## Data for processing
☆ ☆ ☆ ☆ ☆ ☆ ☆
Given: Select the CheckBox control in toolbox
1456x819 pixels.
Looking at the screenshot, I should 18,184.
☆ ☆ ☆ ☆ ☆ ☆ ☆
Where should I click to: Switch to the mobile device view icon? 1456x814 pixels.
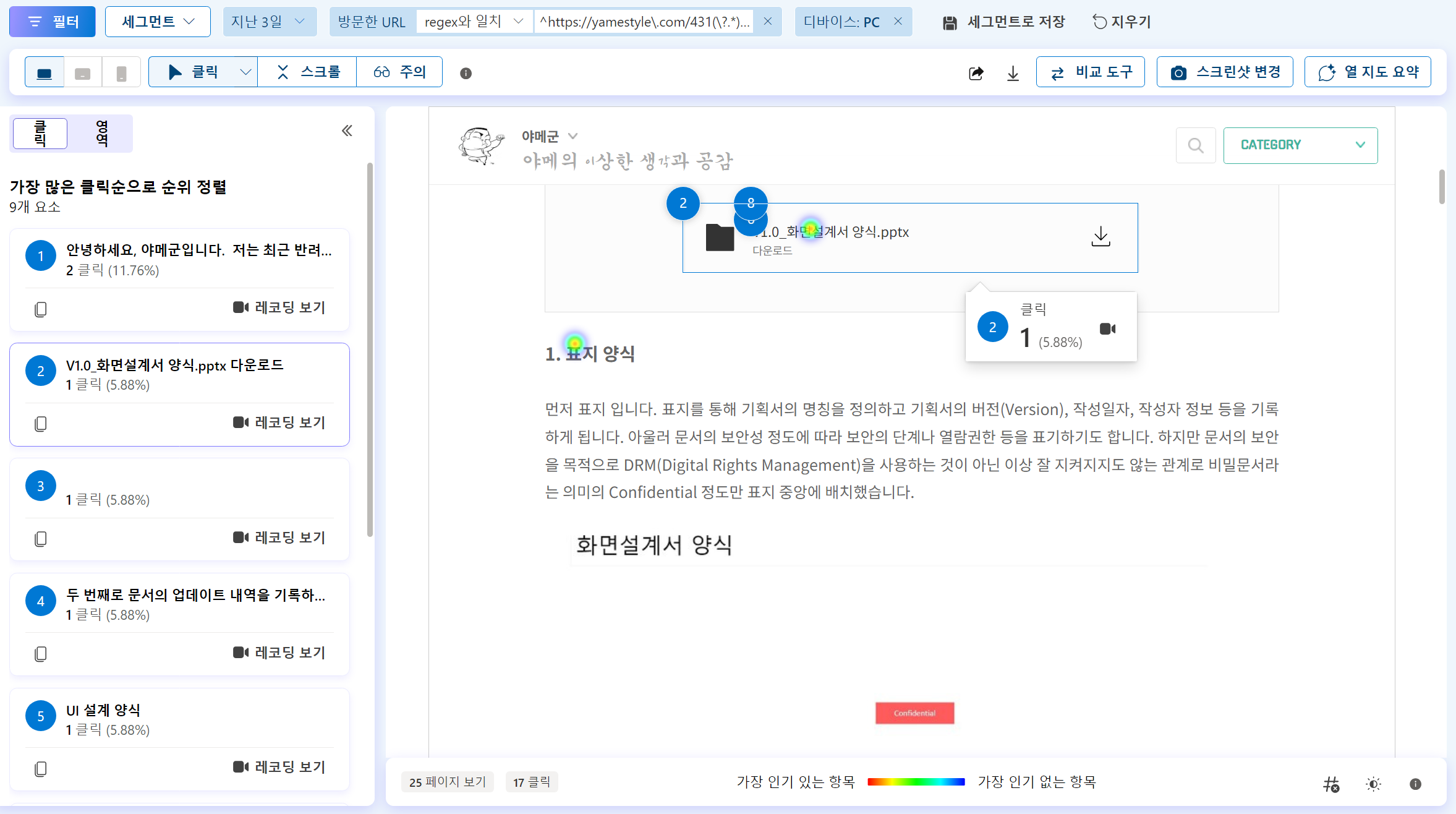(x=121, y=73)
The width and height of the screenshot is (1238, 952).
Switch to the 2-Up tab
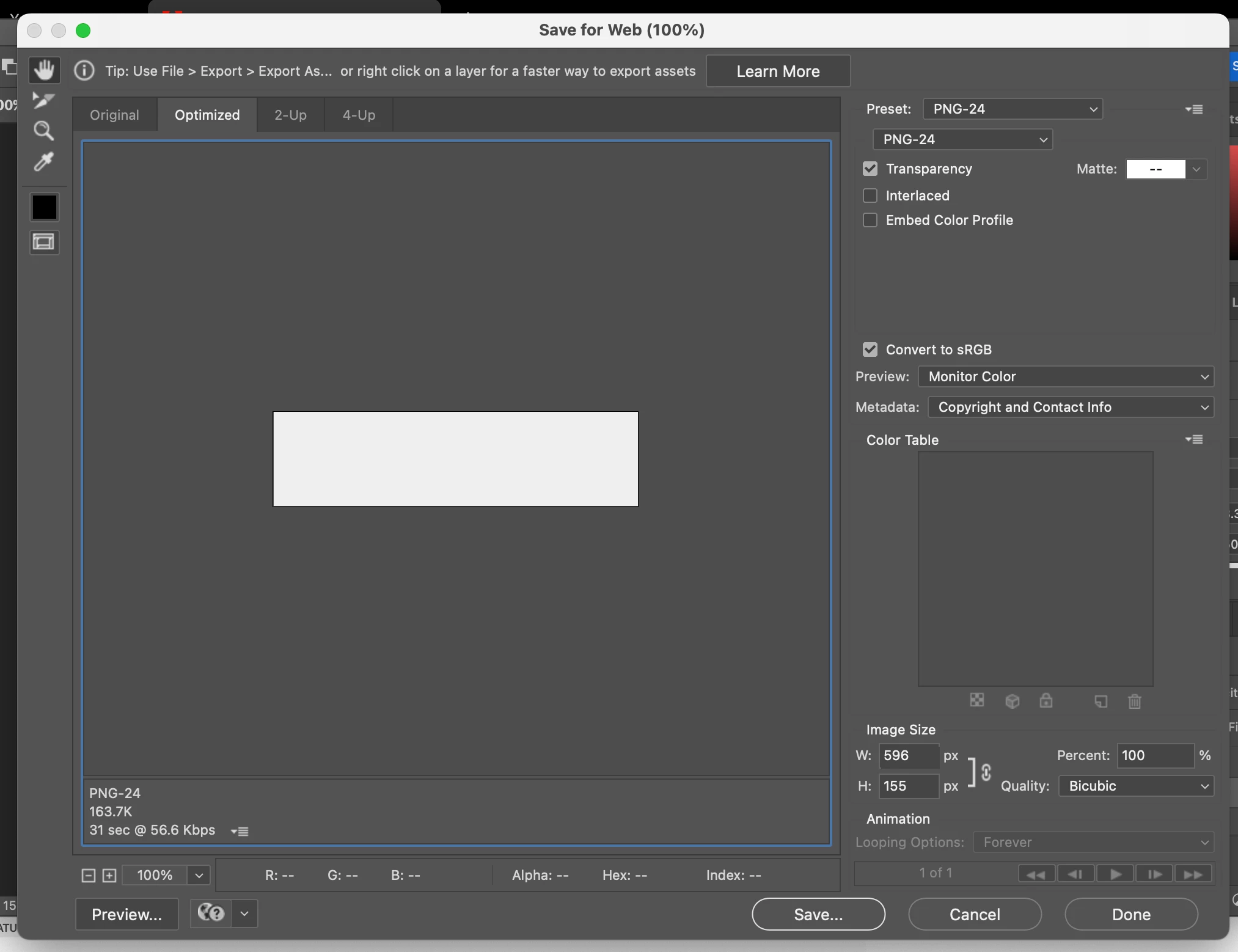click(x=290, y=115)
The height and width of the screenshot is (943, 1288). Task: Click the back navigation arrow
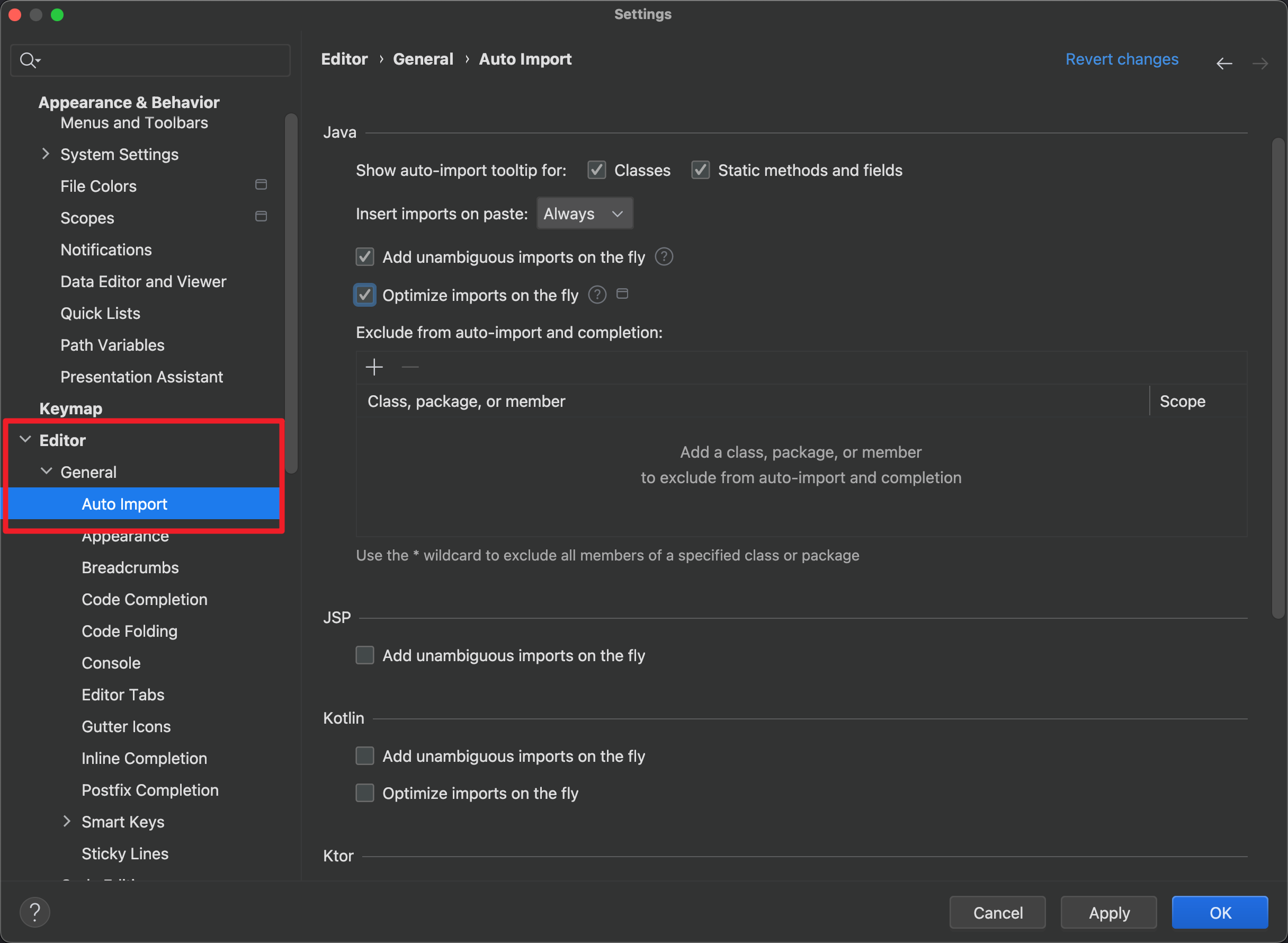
☆ ☆ ☆ ☆ ☆ ☆ ☆
## Task to complete
In the data above, retype only the stretch from the line with "Where should I" through the line with "The height and", word for word, and skip any pictures.

## Response to the task
Where should I click to: Switch to the mobile device view icon? 1456x814 pixels.
(x=121, y=73)
The width and height of the screenshot is (1238, 952).
Switch to the 2-Up tab
click(x=290, y=115)
The height and width of the screenshot is (943, 1288). Task: Click the back navigation arrow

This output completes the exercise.